### GIVEN DATA

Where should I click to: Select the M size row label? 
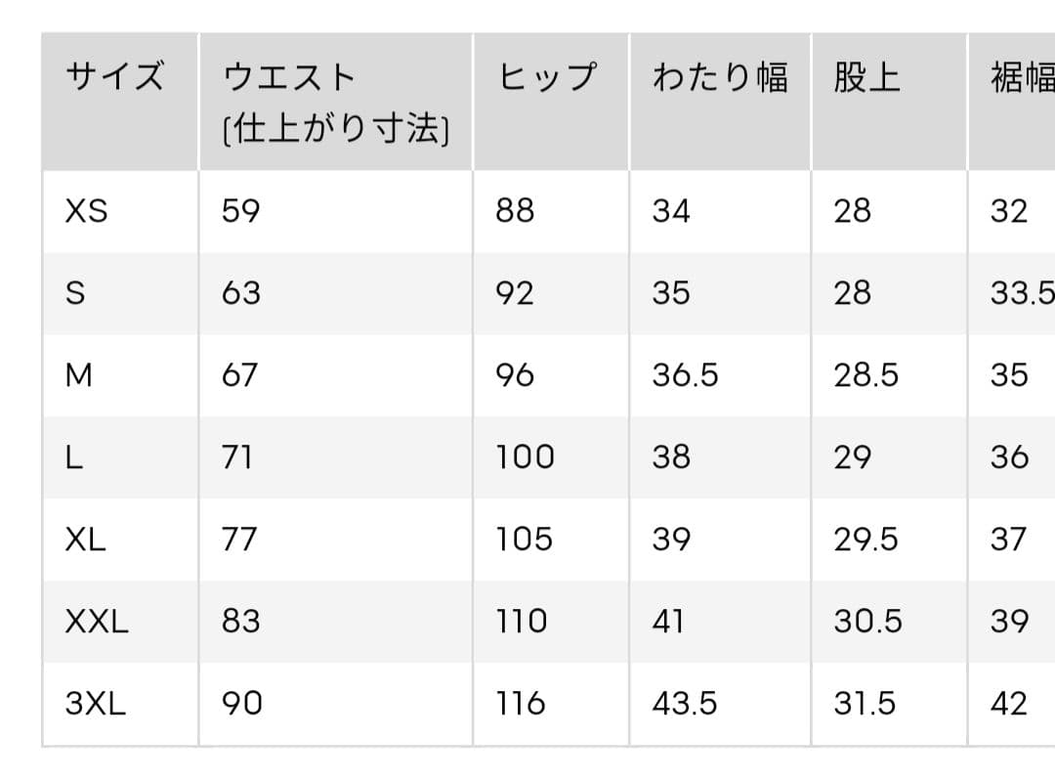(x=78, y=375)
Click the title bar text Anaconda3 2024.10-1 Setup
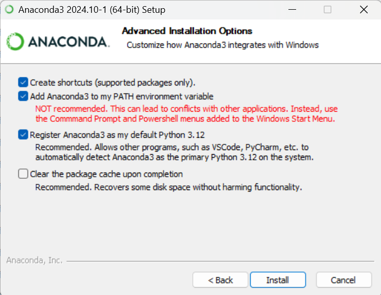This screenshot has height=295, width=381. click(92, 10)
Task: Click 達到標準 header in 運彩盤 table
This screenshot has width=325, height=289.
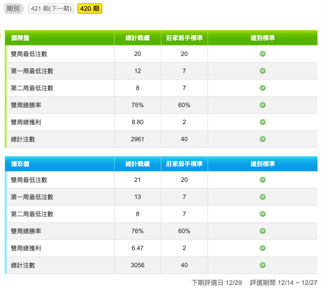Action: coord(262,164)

######
### GIVEN DATA

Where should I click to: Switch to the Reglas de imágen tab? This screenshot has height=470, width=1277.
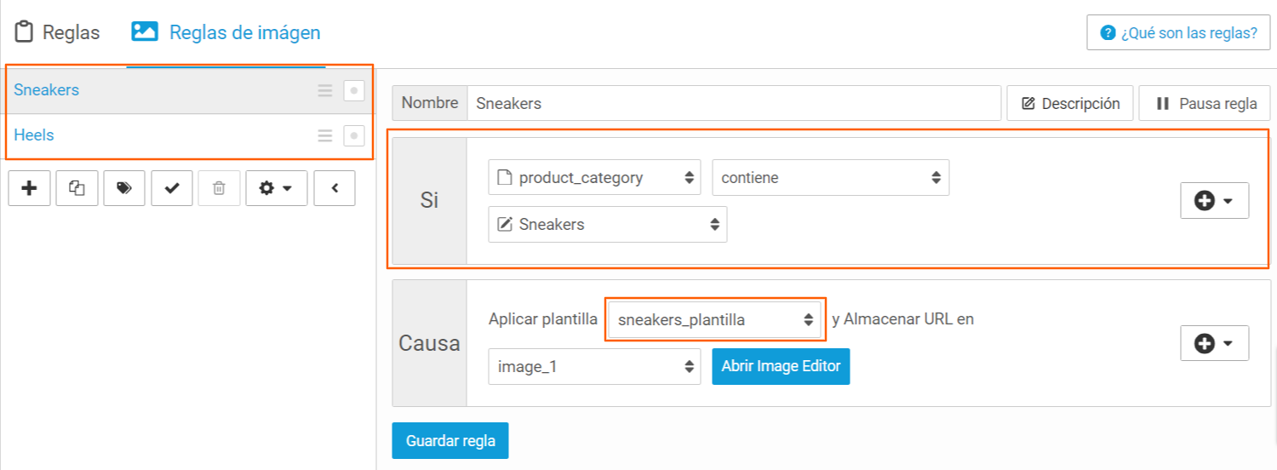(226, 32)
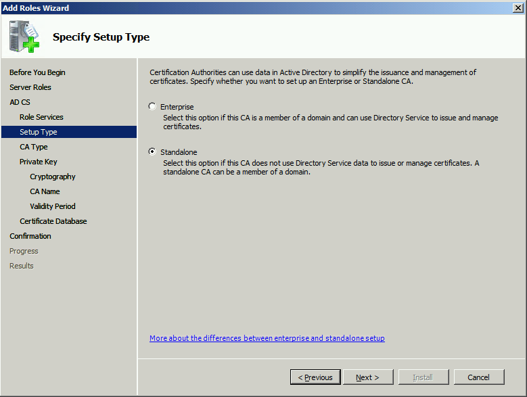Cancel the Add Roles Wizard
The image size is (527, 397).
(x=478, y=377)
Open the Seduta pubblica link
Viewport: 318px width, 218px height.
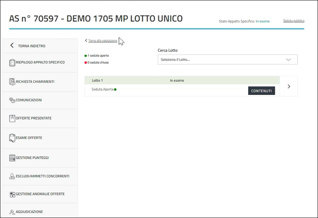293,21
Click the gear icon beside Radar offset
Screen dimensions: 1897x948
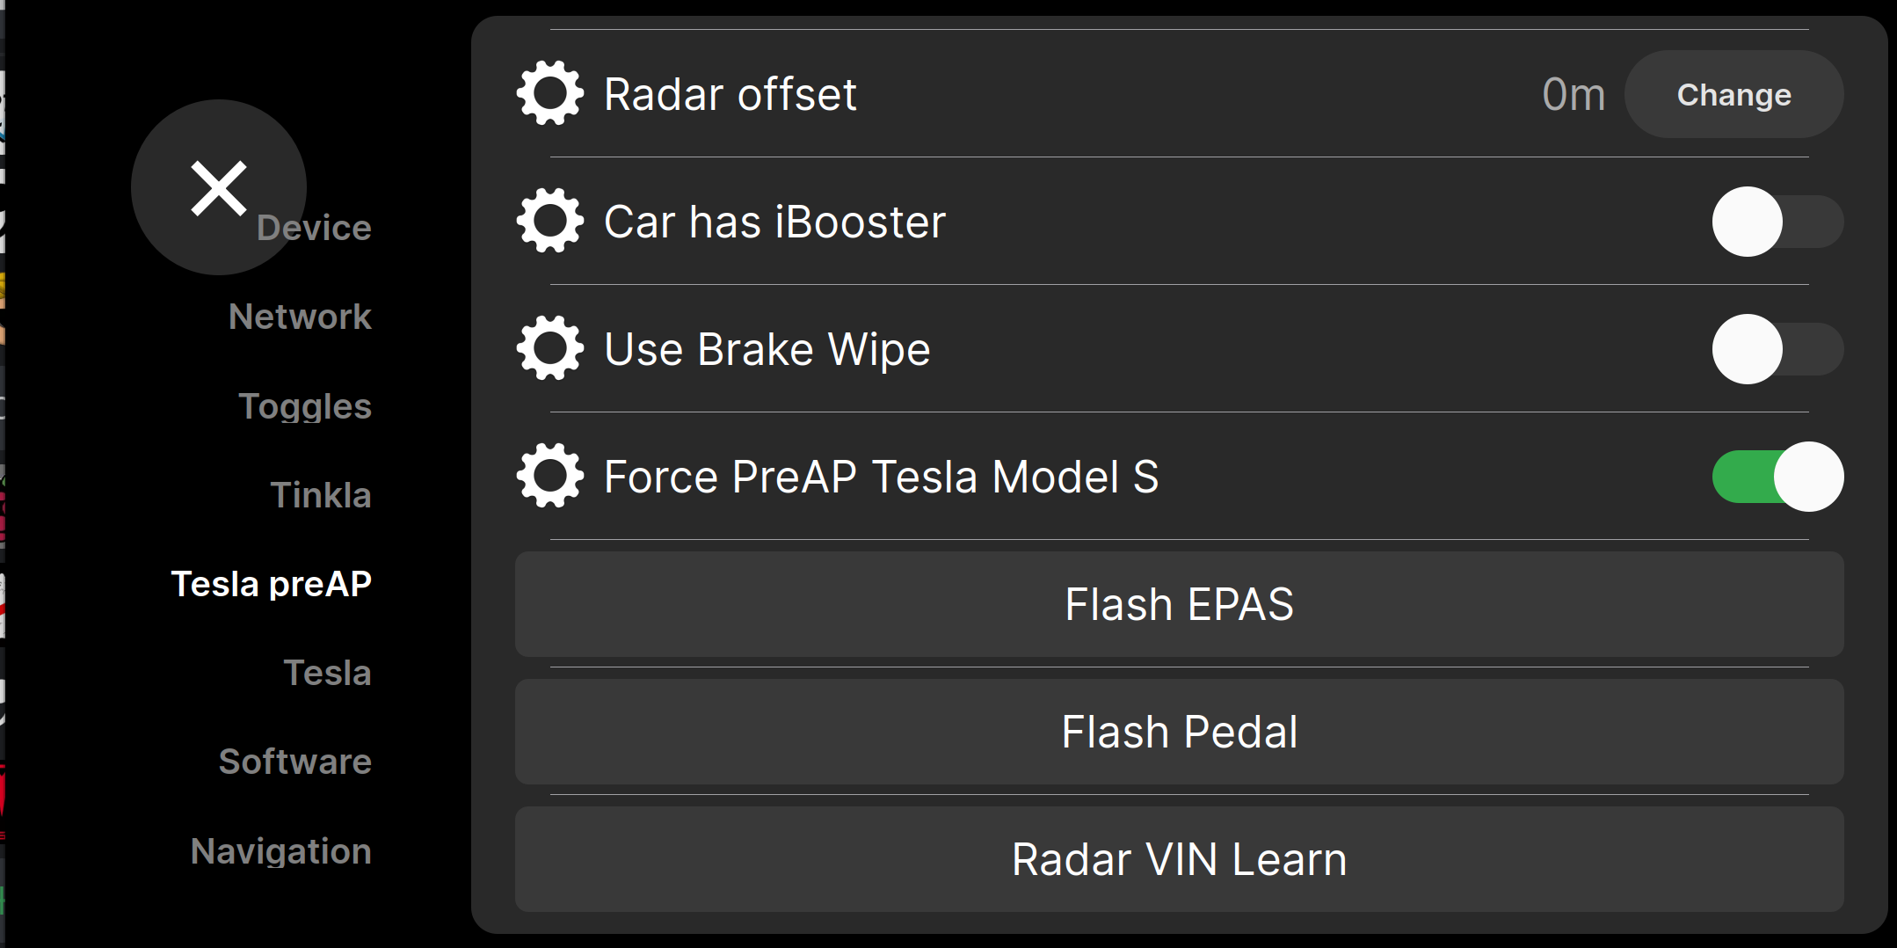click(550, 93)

######
### GIVEN DATA

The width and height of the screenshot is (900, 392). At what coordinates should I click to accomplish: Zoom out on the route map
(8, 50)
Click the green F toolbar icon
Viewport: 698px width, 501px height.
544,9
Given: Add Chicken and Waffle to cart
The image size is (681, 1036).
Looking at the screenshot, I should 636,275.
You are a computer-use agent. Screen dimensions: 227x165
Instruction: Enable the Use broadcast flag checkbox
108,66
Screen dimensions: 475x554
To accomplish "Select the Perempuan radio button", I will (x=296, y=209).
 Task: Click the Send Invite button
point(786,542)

######

__ACTIVITY__:
Copy out each line from the listing that contains the string "icon".

__FINISHED EXERCISE__:
Click the gear icon beside Radar offset
Click the green F toolbar icon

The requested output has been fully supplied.